Por Graziele Franca, gerente de Qualidade da Bracell Papéis Nordeste

As fraldas descartáveis fazem parte da rotina de milhões de pessoas, especialmente bebês e idosos. Embora sejam consideradas itens de higiene, seu contato contínuo e direto com a pele exige cuidados típicos de produtos cosméticos ou até mesmo de dispositivos médicos. Mas o que a legislação brasileira exige para garantir a segurança desses produtos? Quais testes precisam ser feitos? E como as empresas podem se preparar?

Neste artigo, explicamos os principais requisitos regulatórios da Anvisa (com base nas RDC nº 48/2013 e RDC nº 640/2022) e os testes fundamentais para garantir segurança e desempenho das fraldas descartáveis — do chão de fábrica até o consumidor final.

PRODUTOS DE HIGIENE COM REQUISITOS DE COSMÉTICO?

Mesmo não sendo cosméticos no sentido tradicional, fraldas descartáveis têm muito em comum com eles: contato direto com a pele, potencial uso prolongado, presença de fragrâncias e risco de reações cutâneas. Por isso, os órgãos reguladores tratam esses produtos com bastante atenção, exigindo comprovação de qualidade, segurança e eficácia.

No Brasil, a Anvisa estabelece normas específicas para esse tipo de produto, como:

RDC nº 640/2022: a norma principal para fraldas descartáveis

Publicada em 2022, essa norma dispensa o registro sanitário de fraldas, mas exige comunicação prévia à Anvisa antes de colocar o produto no mercado.

Além disso, ela determina:

  • Limites microbiológicos claros, com ausência obrigatória de patógenos como coli, Staphylococcus aureus, Pseudomonas aeruginosa e Candida albicans em amostra de 10g;
  • Laudos técnicos de segurança e avaliação toxicológica do produto e de suas matérias-primas (ex: fragrâncias devem seguir os critérios da IFRA);
  • Obrigatoriedade de testes de segurança, caso não haja comprovação da segurança dos insumos utilizados;
  • Validade da notificação: 10 anos, com possibilidade de renovação.

A RDC 640 também obriga a empresa a manter um parecer técnico de segurança, contendo os estudos realizados e justificativas sobre o uso de cada material.

Essa norma busca garantir que produtos descartáveis de uso externo não representem riscos à saúde dos usuários, sobretudo no que diz respeito à toxicidade cutânea, carga microbiana e estabilidade.

RDC nº 48/2013: boas práticas na fábrica

A RDC nº 48/2013 é referência para garantir que o processo de produção seja controlado, padronizado e seguro.

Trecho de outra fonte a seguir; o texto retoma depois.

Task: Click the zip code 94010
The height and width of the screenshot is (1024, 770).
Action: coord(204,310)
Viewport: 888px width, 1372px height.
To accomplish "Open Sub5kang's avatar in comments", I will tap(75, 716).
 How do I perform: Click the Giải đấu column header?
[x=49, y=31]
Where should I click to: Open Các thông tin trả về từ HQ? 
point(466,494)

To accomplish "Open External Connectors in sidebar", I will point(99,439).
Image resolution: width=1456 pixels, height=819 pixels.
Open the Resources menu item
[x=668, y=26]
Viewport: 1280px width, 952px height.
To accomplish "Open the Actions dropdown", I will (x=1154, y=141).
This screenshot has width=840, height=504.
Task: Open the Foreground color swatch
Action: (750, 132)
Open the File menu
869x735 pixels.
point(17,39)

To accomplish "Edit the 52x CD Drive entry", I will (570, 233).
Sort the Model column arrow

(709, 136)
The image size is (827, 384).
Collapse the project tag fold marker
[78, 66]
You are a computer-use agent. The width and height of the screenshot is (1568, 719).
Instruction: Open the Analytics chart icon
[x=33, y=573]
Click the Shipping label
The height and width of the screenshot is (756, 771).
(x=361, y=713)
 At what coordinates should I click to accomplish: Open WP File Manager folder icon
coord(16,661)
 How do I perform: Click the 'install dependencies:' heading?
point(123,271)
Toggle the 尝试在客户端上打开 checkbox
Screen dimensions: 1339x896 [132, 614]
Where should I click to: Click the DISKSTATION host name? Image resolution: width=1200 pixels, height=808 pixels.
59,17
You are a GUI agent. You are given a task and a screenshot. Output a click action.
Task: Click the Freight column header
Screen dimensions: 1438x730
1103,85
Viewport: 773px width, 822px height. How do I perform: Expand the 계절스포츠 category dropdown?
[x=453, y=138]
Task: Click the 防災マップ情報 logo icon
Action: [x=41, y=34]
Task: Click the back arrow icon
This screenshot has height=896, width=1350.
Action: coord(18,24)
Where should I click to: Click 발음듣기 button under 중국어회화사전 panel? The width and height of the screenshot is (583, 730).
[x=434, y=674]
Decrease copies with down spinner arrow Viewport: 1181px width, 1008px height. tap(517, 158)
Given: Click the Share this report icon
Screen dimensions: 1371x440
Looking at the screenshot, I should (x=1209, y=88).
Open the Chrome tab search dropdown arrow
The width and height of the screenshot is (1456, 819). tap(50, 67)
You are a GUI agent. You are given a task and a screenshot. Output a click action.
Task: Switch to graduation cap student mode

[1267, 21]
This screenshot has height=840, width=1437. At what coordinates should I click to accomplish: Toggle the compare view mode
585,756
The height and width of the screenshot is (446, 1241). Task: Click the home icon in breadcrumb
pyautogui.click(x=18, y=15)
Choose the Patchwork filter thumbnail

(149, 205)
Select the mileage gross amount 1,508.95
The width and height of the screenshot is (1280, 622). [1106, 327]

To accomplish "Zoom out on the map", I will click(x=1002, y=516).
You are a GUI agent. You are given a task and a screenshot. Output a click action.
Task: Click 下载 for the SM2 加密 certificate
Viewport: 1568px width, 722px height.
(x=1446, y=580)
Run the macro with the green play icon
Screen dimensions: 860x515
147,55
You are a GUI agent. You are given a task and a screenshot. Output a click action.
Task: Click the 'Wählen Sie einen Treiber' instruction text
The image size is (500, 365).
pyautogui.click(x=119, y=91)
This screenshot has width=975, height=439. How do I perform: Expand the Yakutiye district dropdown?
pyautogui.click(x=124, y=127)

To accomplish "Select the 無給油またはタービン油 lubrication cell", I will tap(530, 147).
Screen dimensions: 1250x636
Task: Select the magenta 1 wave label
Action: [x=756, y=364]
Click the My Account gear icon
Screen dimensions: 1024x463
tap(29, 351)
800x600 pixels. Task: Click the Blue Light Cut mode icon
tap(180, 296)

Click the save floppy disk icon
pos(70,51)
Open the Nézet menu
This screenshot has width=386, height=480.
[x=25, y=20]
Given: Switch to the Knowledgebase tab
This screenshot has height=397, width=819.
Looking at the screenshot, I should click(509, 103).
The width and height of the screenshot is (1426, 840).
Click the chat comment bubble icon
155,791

Embora seja voltada principalmente a cosméticos e perfumes, muitos de seus princípios se aplicam também à fabricação de fraldas.

Entre os pontos de destaque:

  • Estrutura física adequada, com controle de fluxo de pessoas e materiais;
  • Qualificação de fornecedores e matérias-primas;
  • Procedimentos operacionais padronizados (POPs);
  • Validação de processos e equipamentos;
  • Rastreabilidade de cada lote;
  • Controle de qualidade físico-químico e microbiológico.

Para fabricantes, aplicar as BPF é uma estratégia que reforça o compromisso com qualidade, além de ajudar em eventuais auditorias ou fiscalizações.

QUAIS TESTES SÃO EXIGIDOS?

Os testes necessários para fraldas descartáveis podem ser divididos em três grandes grupos:

  1. Testes de Segurança Biológica (Toxicidade e Compatibilidade com a Pele)

Essenciais para garantir que o produto não cause irritação ou alergias.

  • Irritação cutânea primária: contato único com a pele para verificar reações;
  • Irritação cutânea repetida: exposição contínua ou cumulativa;
  • Sensibilização dérmica: avaliação de potencial alérgico do produto;
  • Teste de migração: verifica se componentes químicos migram da fralda para a pele.

Esses testes são especialmente importantes se forem usadas fragrâncias, corantes, adesivos ou polímeros com potencial alergênico.

  1. Testes Microbiológicos

Verificam a ausência de contaminação no produto acabado.

  • Contagem total de microrganismos aeróbios viáveis;
  • Ausência de patógenos específicos;
  • Testes em amostras representativas de lote (geralmente 10g).
  1. Testes Físicos e de Desempenho

Avaliam a eficácia funcional da fralda, como retenção e conforto.

  • Capacidade de absorção total;
  • Velocidade de absorção (acquisition time);
  • Teste de reumidificação (rewet);
  • Resistência a vazamentos;
  • Resistência mecânica (força de adesivos, barreiras, abas);
  • Teste de migração de líquidos e estabilidade dimensional.

Esses testes são fundamentais para validar o desempenho esperado e garantir que o produto suporte ao uso prolongado, especialmente em bebês ou pacientes acamados.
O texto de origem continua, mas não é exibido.